Le Sénégal inaugure sa première usine de véhicules militaires
Le Sénégal a franchi un cap majeur dans sa stratégie d’autonomie sécuritaire et industrielle avec l’inauguration, le 16 décembre 2025, de sa toute première usine nationale d’assemblage de véhicules militaires. Implantée au cœur de la Plateforme industrielle internationale de Diamniadio, l’infrastructure portée par ISEVEM (Industrie sénégalaise de véhicules militaires) marque l’entrée du pays dans le cercle restreint des nations dotées d’une base industrielle de défense émergente.

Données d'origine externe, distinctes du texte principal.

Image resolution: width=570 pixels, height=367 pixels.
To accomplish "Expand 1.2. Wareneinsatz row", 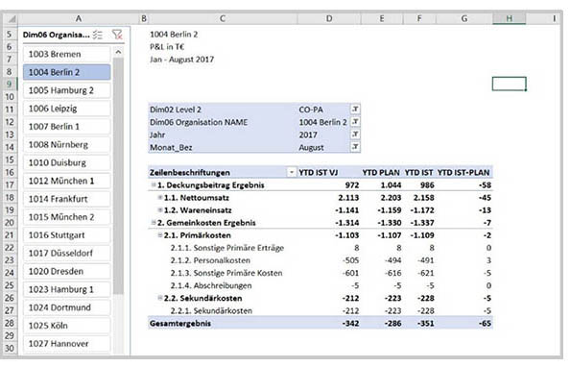I will tap(160, 210).
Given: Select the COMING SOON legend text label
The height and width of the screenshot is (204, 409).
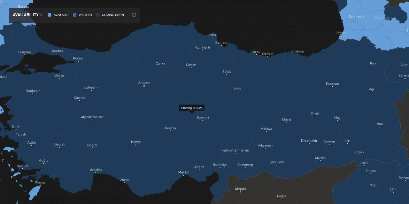Looking at the screenshot, I should point(113,15).
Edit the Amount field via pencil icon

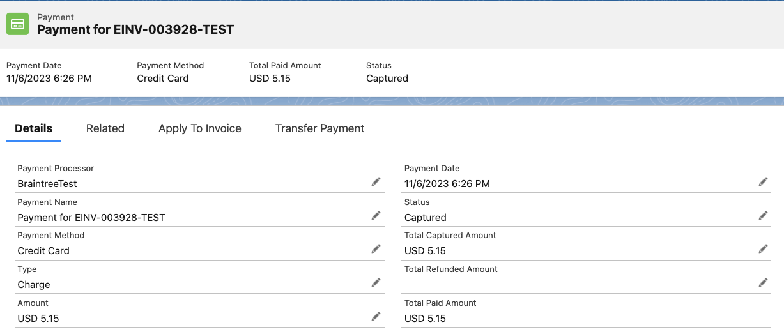click(x=376, y=317)
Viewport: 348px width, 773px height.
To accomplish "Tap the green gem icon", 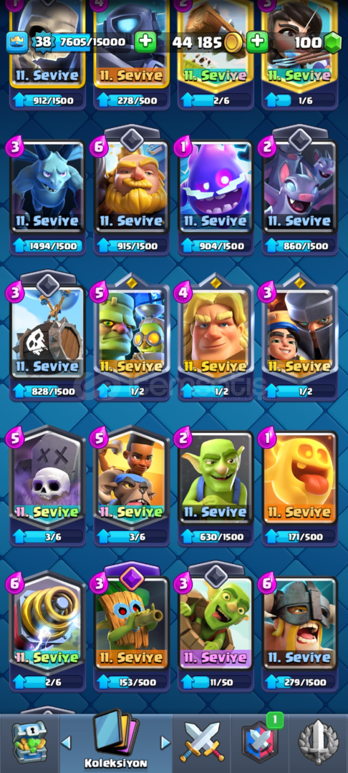I will 333,43.
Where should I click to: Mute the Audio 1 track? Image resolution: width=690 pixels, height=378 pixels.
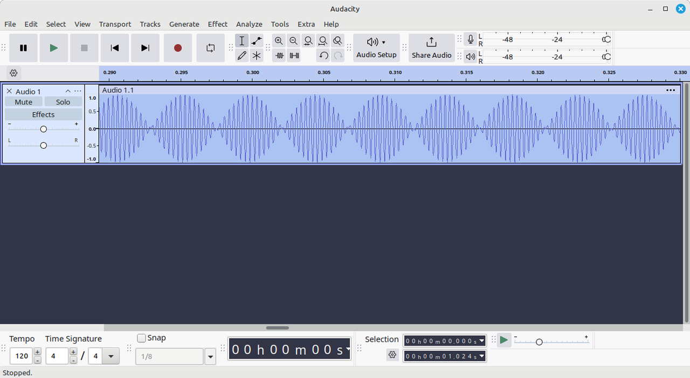click(x=23, y=102)
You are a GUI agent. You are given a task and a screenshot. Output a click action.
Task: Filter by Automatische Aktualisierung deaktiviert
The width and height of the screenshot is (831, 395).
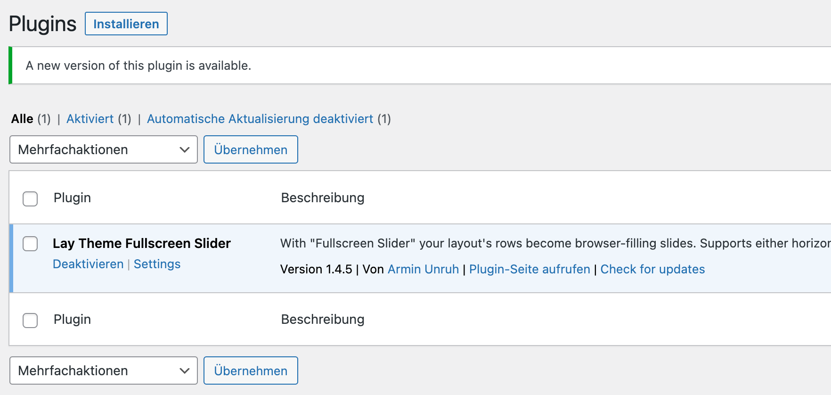coord(260,119)
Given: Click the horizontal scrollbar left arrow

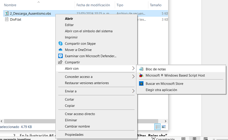Looking at the screenshot, I should [x=1, y=121].
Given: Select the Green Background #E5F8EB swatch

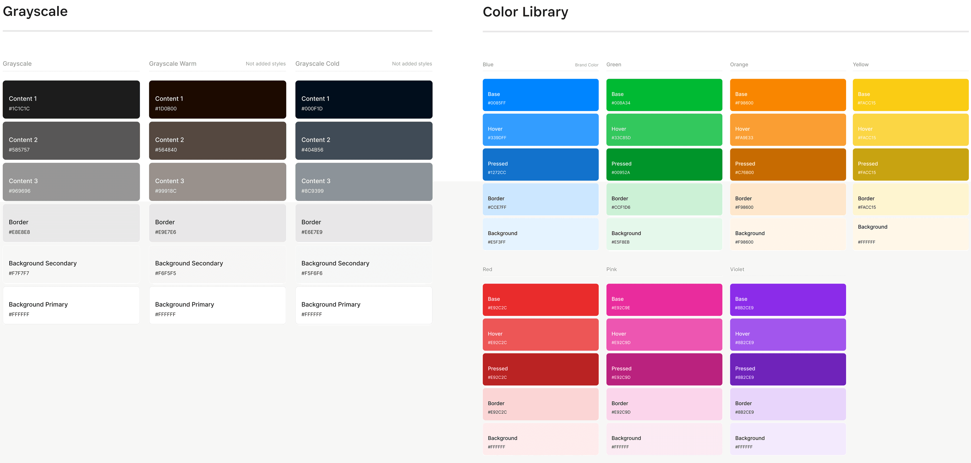Looking at the screenshot, I should point(664,234).
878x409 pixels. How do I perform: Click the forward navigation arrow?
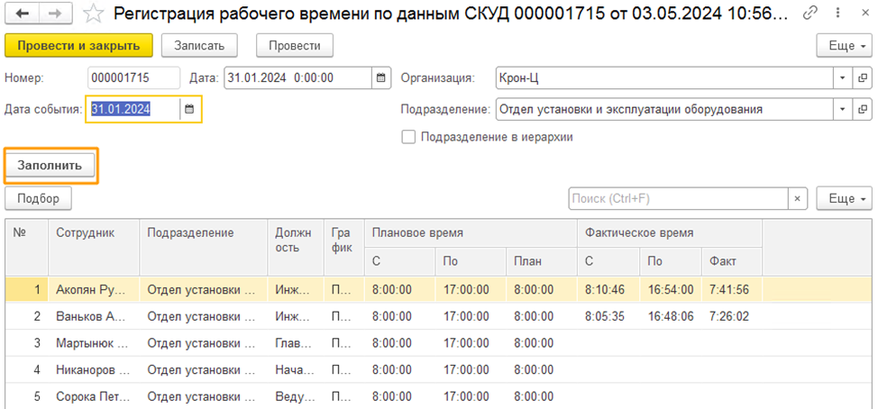[x=55, y=14]
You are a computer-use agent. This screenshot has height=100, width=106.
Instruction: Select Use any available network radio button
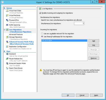point(42,34)
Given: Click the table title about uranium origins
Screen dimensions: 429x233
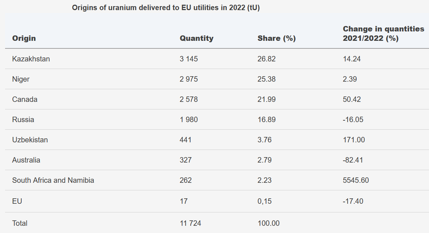Looking at the screenshot, I should [166, 8].
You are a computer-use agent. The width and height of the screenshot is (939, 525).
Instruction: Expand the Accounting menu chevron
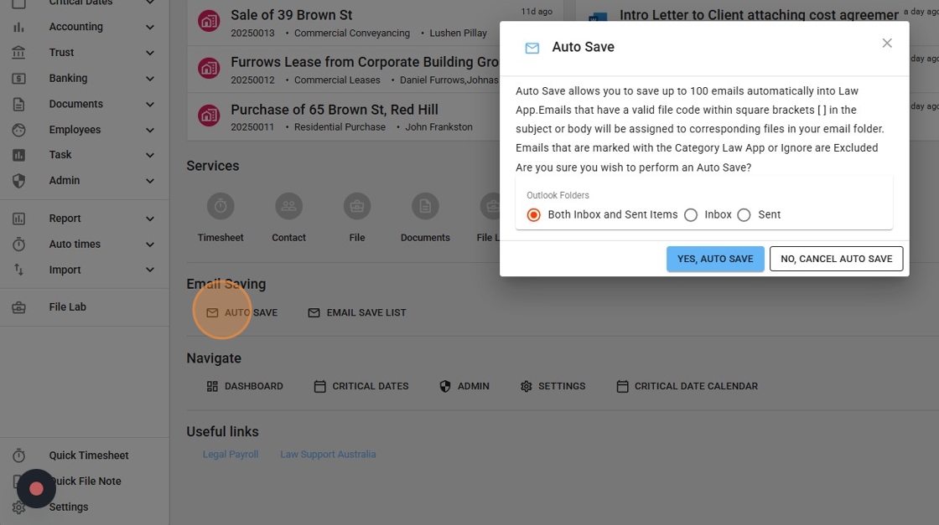149,27
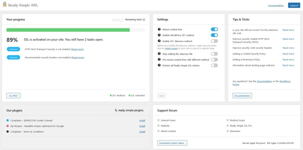
Task: Select the Remaining tasks tab
Action: (135, 20)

Pour le président Bassirou Diomaye Faye, cette réalisation symbolise « un jalon essentiel vers la souveraineté technologique, la résilience stratégique et la modernisation des capacités nationales de défense ». L’État, actionnaire à hauteur de 35 % via le FONSIS, inscrit cette infrastructure au cœur de son agenda de transformation structurelle, combinant sécurité, industrie et innovation.
Développée sur 200 hectares selon un plan en deux phases, l’usine ambitionne une capacité annuelle de 1 000 véhicules militaires. Outre le renforcement des moyens des Forces de défense et de sécurité, le complexe devrait générer plusieurs centaines d’emplois et stimuler la montée en compétences des jeunes ingénieurs et techniciens sénégalais. Le projet intègre en effet des programmes de formation, d’essais et de contrôle qualité, soutenus par le partenariat stratégique avec la République de Corée, qui assure un transfert technologique structurant.

Au-delà de l’assemblage, Dakar envisage une trajectoire progressive : consolider les capacités locales de maintenance, intégrer un réseau de sous-traitants industriels, puis évoluer vers la conception d’équipements de défense. Cette approche graduelle traduit la volonté de bâtir un écosystème national capable de soutenir une industrie pérenne, compétitive et moins dépendante de l’étranger.
Sur le plan géostratégique, cette initiative renforce la posture du Sénégal dans un environnement régional marqué par des défis sécuritaires croissants. En se dotant d’une capacité industrielle propre, le pays réduit sa vulnérabilité externe, augmente sa capacité de projection et devient un pôle potentiel d’attraction pour les coopérations sécuritaires et les investisseurs spécialisés.

L’usine d’ISEVEM apparaît ainsi comme bien plus qu’un outil industriel : elle constitue un instrument d’affirmation souveraine, un levier d’innovation et un catalyseur pour une nouvelle génération de compétences nationales. En s’inscrivant dans cette dynamique, le Sénégal ambitionne de devenir, à moyen terme, un acteur régional de référence dans les technologies de défense et un modèle d’industrialisation stratégique en Afrique de l’Ouest.